Uma palavra: Bukowski. A primeira vez que se lê é surpreendente, quase chocante. O estilo é fácil, directo e rude. Vou mais longe: é como ler Henri Miller sem aquele sexo todo ou uma versão literária de Feios, Porcos e Maus de Ettore Scola. Dir-se-ia que Charles Bukowski passou demasiado tempo da sua vida a limpar latrinas e a sua obra é parte dos escritos das portas de casa de banho. Mas tal seria injusto, dada a capacidade para descrever, de forma visceral, a vida decadente, a dependência alcoólica e a ausência de valores que atravessam toda a sua obra.
O meu primeiro contacto com Charles Bukowski foi com Correios (Post Office, 1971). Nenhuma obra literária fez mais para arruinar a reputação dos carteiros na América do que este pedaço de literatura da sarjeta. Bukowski sublinha todos os preconceitos que temos a respeito dos carteiros: o ódio mortal entre esta classe profissional e a raça canina, a tendência para saltarem para a cama de donas de casa carentes, o desrespeito pela autoridade dos superiores e o tratamento desprezível prestado aos e pelos utentes. Tudo isto aparece descrito de forma extremamente colorida nesta novela de ler e chorar por mais. Confesso que, inicialmente, ainda senti alguma piedade pela pobreza moral do carteiro Henri Chinaski, mas todos os pruridos e simpatia desaparecem ao fim de meia centena de páginas de acontecimentos delirantes e quase inenarráveis.

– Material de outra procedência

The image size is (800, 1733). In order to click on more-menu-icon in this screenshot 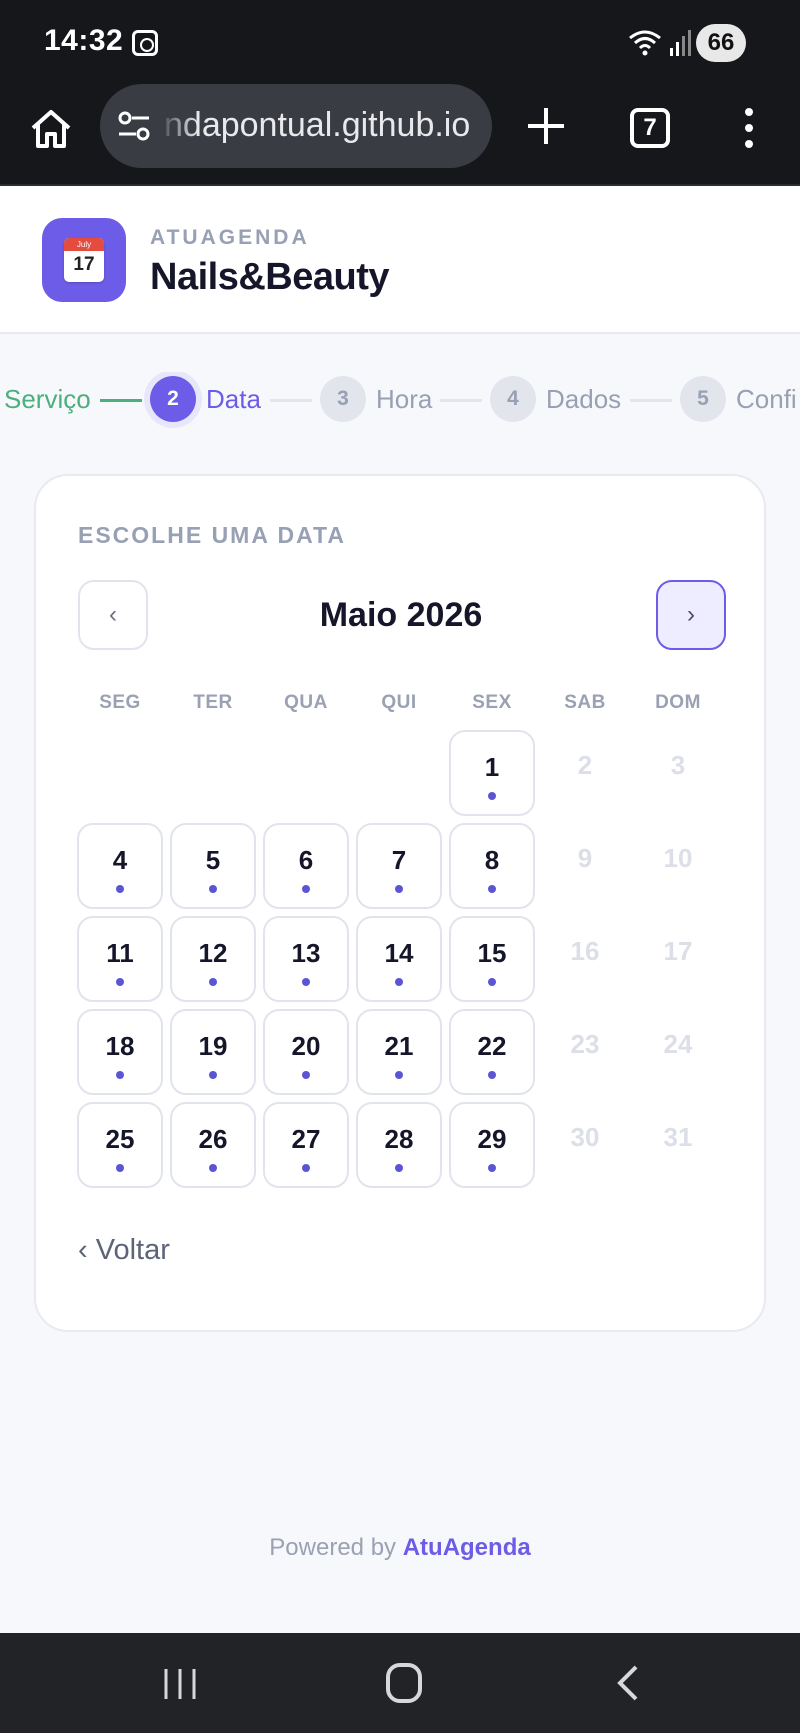, I will do `click(749, 128)`.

A segunda experiência foi com A Sul de Nenhum Norte (South of No North, 1973), no original), mas foi mais recentemente, com Ham On Rye (1982) que percebi que grande parte da obra de Bukowski gira em torno desse personagem com muito de marginal e autobiográfico (Henri Chinaski). Contudo, nesta obra de 1982, o leitor sente alguma simpatia por Chinaski, quase sempre descrito como um pária, um adolescente desprezado socialmente que deseja viver como um eremita (cf. O episódio do gigantesco ataque de acne que dura quase um ano e o isola por completo dos colegas de liceu). Existem vários personagens desprezíveis nesta obra, mas por Chinaski sentimos alguma simpatia, pelo menos enquanto adolescente. Diria que Chinaski é uma espécie de Adrian Mole para adultos, com borbulhas e tudo. Todavia, a adolescência amarga desemboca num adulto alcoólico, beligerante e completamente sem rumo.
Agora, na minha estadia em Chicago, aproveitei para adquirir Factotum (1975) e Hot Water Music (1983). O mesmo estilo delirante, a mesma decadência das personagens e uma descrição politicamente incorrecta de sexo com uma prostituta de fazer rir até às lágrimas. O conhecido Matt Dillon interpreta Henri Chinaski na versão para cinema de Factotum (2005), contracenando com Lili Taylor, Marisa Tomei, Fisher Stevens e Karen Young.
1 comentário:
Aguçou-me a curiosidade... Há por cá, ou teremos que mais uma vez recorrer à Amazon?